● INSTRUCTIONS TO FOLLOW: Extend the biographical article on Rwandan filmmaker Mutiganda wa Nkunda, picking up after its last sentence.

● EXCERPT:
--- --- ---
- Born: 18 October 1989 (age 36) Kigali, Rwanda
- Occupations: Director, producer, writer
- Years active: 2013–present

= Mutiganda Wa Nkunda =

Rwandan filmmaker

Mutiganda wa Nkunda (born 18 October 1989), is a Rwandan director, screenwriter and producer.

==Personal life==
He was born on 18 October 1989 in Kigali, Rwanda.

==Career==
In 2012, while still a student, four of wa Nkunda's screenplays were shortlisted in the Global Dialogues Short Story Creating Contest. In 2013 he completed a bachelor's degree in Agriculture and started to work as a film critic and journalist with several Rwandan media. In 2014, he wrote, produced and directed his first short film Rayila. The story which is available to view on YouTube, follows the plight of a teenage mother and her six-month old baby. According to the film's prologue text, the sixteen year-old was raped, impregnated and infected with HIV/AIDS by her stepfather. The film gained critical acclaim and won awards in several local and international film festivals.

Also in 2014, he wrote the popular sitcom Inshuti which aired on TV 10 Rwanda between 2014 and 2015. It is considered the first ever TV series to be produced in Rwanda. It was also released on YouTube where it gained a fanbase.
--- --- ---
● EXTRACTED ENTRIES:
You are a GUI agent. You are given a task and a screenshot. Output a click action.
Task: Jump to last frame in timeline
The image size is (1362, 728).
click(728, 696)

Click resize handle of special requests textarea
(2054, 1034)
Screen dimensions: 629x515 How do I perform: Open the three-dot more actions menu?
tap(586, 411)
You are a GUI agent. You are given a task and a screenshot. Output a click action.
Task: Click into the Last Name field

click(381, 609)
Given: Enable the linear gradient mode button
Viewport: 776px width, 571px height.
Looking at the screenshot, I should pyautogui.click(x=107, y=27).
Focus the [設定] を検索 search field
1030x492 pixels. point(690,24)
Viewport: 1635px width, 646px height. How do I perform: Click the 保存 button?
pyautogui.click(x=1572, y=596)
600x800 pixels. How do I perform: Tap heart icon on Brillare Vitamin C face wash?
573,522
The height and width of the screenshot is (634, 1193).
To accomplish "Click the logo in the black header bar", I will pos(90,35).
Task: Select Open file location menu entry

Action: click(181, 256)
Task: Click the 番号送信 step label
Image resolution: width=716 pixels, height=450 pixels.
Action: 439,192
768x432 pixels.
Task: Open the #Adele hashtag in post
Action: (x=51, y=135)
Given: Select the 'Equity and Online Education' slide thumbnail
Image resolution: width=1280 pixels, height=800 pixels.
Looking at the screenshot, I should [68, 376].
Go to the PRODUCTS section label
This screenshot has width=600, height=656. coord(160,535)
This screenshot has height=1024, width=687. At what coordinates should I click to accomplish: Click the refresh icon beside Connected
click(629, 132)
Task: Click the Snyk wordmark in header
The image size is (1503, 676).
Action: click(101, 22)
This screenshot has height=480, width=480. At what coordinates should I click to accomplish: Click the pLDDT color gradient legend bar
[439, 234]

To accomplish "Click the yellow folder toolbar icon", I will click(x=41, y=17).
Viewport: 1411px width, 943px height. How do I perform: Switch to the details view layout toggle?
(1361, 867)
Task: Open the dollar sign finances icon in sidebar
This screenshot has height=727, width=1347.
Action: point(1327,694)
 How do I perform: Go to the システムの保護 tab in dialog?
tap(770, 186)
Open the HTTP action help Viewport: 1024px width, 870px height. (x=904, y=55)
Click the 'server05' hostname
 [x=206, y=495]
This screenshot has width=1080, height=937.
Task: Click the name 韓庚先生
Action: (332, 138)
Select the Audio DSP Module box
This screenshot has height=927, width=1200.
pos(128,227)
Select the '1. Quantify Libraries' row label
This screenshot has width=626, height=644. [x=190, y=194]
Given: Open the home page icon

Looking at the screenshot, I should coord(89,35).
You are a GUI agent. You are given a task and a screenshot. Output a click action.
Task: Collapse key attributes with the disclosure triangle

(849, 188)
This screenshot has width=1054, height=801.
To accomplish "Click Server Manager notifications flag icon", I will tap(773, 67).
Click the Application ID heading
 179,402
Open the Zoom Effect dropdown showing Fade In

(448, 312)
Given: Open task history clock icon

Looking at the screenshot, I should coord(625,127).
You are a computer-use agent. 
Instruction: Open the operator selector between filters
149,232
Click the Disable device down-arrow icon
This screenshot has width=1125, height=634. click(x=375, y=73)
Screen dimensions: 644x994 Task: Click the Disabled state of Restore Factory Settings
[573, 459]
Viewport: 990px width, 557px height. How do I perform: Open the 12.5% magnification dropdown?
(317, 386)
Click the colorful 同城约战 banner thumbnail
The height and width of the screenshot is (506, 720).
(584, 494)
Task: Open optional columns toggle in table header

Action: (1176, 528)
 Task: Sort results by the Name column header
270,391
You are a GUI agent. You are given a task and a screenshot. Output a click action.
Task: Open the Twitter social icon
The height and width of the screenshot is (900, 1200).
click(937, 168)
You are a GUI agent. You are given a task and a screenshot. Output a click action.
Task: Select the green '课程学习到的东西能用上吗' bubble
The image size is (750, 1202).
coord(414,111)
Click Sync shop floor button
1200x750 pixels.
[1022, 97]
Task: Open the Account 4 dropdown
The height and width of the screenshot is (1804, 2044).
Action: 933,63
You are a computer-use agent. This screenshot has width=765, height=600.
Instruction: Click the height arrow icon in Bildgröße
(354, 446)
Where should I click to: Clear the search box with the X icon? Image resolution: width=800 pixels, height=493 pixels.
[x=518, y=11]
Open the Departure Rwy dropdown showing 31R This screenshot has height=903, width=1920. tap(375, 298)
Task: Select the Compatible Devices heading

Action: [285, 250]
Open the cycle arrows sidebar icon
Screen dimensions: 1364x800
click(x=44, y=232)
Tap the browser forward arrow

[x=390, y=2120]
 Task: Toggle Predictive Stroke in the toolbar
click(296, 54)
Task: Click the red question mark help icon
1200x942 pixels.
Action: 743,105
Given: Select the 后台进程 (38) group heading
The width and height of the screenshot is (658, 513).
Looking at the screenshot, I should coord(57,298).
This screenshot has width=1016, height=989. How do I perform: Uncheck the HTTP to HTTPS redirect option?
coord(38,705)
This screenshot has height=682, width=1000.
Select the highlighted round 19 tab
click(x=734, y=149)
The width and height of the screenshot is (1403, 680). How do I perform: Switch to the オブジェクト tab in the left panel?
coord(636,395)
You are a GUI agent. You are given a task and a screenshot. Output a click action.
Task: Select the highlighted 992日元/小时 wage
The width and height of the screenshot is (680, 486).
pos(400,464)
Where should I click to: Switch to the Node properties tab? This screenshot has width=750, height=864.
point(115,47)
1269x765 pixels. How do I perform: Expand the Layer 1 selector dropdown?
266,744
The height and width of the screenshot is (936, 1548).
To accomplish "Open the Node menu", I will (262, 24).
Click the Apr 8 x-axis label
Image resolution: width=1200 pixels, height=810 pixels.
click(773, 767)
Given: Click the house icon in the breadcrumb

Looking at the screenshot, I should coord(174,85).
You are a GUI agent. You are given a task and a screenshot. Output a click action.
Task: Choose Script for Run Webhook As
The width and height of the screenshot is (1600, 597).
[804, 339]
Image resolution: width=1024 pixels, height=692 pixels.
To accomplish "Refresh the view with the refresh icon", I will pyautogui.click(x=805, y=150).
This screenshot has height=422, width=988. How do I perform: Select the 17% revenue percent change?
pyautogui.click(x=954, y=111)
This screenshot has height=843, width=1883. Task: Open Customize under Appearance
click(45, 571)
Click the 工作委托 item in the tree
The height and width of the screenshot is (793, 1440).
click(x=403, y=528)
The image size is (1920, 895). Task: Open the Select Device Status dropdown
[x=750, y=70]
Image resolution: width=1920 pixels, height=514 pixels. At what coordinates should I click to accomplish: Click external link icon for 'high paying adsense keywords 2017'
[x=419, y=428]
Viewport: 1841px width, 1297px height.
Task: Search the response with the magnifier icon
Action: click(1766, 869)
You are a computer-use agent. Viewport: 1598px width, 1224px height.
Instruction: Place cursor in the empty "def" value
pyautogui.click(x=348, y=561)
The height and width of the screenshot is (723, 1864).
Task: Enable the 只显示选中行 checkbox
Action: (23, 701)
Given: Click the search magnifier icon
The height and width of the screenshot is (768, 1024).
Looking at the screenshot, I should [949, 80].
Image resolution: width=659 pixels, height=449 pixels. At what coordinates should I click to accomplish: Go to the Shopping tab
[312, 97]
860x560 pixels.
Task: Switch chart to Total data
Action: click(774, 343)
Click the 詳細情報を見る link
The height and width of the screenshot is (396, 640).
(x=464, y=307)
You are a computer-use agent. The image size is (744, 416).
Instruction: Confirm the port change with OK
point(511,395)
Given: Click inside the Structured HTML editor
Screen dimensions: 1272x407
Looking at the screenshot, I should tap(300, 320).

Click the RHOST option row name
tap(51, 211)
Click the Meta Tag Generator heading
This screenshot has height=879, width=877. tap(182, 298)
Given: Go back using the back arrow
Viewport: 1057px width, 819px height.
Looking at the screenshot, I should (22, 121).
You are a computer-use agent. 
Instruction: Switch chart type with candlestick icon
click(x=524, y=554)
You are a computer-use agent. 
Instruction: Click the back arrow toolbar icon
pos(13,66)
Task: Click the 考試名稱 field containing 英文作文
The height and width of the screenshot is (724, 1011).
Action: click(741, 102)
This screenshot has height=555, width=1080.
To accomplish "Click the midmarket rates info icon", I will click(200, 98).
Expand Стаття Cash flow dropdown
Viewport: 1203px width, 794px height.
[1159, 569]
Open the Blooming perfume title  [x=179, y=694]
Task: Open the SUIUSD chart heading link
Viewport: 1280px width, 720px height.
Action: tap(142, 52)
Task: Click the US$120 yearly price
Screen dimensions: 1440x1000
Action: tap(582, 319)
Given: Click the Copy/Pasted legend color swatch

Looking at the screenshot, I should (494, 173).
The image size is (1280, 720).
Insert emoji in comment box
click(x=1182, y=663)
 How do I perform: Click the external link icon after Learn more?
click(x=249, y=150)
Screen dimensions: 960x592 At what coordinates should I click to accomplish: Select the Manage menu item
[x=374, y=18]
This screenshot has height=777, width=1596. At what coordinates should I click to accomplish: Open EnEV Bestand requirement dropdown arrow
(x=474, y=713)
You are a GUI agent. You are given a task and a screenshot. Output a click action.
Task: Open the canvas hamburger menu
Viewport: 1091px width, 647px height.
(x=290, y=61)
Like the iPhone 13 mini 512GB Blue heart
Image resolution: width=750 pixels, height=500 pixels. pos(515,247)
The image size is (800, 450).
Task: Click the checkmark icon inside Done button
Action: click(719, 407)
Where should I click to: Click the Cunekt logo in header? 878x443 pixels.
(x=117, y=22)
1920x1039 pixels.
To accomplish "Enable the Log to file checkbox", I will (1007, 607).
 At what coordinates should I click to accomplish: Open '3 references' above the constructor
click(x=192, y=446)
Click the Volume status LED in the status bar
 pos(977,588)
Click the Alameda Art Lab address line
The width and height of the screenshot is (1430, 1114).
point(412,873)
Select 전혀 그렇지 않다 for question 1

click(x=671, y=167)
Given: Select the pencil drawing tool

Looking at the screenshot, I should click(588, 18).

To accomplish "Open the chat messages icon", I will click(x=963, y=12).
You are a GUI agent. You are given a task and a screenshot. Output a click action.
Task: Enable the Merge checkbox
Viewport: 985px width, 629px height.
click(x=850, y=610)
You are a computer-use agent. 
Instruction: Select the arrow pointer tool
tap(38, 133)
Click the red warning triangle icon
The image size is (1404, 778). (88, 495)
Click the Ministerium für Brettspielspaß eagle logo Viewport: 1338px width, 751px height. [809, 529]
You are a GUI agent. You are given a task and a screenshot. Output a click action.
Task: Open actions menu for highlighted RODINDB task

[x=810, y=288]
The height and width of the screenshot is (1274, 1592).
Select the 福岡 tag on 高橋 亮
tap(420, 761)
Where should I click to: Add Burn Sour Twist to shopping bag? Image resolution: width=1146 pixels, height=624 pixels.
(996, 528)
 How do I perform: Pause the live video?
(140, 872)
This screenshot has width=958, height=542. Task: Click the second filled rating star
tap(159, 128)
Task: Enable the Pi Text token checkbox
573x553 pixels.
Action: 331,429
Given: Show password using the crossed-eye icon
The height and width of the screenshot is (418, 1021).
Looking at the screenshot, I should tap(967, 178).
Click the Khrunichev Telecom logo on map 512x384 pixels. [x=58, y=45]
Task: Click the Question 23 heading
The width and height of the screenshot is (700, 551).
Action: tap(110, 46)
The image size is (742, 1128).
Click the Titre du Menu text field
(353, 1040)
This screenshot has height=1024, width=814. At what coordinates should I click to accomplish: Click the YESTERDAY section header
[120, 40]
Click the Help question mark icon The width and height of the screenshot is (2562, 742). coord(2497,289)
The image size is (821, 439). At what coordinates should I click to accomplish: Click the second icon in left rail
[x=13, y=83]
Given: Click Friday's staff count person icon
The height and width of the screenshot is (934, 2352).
--- --- ---
● REPLY:
In 2015, wa Nkunda worked as a producer on the short film Ishaba at the filmmaking workshop conducted at the inaugural Mashariki African Film Festival (MAAFF). The short film was screened at international film festivals and released on DVD by Africalia as part of its African Best Short Films collection. Later in the year, he attended the Maisha Film Lab screenwriting workshop in Kigali, where he developed the popular comedy series Seburikoko which first aired on Rwanda Television in March 2015.

In 2015 he also directed an experimental short film, La Femme Nue which was selected to screen at the 3rd edition of MAAFF.

After leaving his journalism career in 2016, he focused completely on filmmaking. In 2016 he directed the TV series City Maid for Rwanda Television and scripted the series Virunga School for Royal TV. He wrote, produced, and directed his second short film, Ibanga ry’umunezero, in 2017.

In 2017 he co-founded the independent film production company IZACU with Yuhi Amuli.

Under the banner of IZACU, he self-funded his first feature film, Nameless, which he later pitched at the Takmil workshop at the 2018 Carthage Film Festival where it was acquired by the French giant Orange Studio. The film premiered at the 2021 Fribourg Film Festival in Switzerland and was selected to compete in the main competition at FESPACO 2021 where it won the prize for Best Screenplay.

In 2020 he produced A Taste of our Land directed by Yuhi Amuli, which won Best First Feature Narrative at the PanAfrican Film Festival in 2020 and Best First Feature Film by a Director at the Africa Movie Academy Awards that same year. The film also provided Michael Wawuyo a Best Actor Award at the Festival du Cinéma Africain de Khouribga.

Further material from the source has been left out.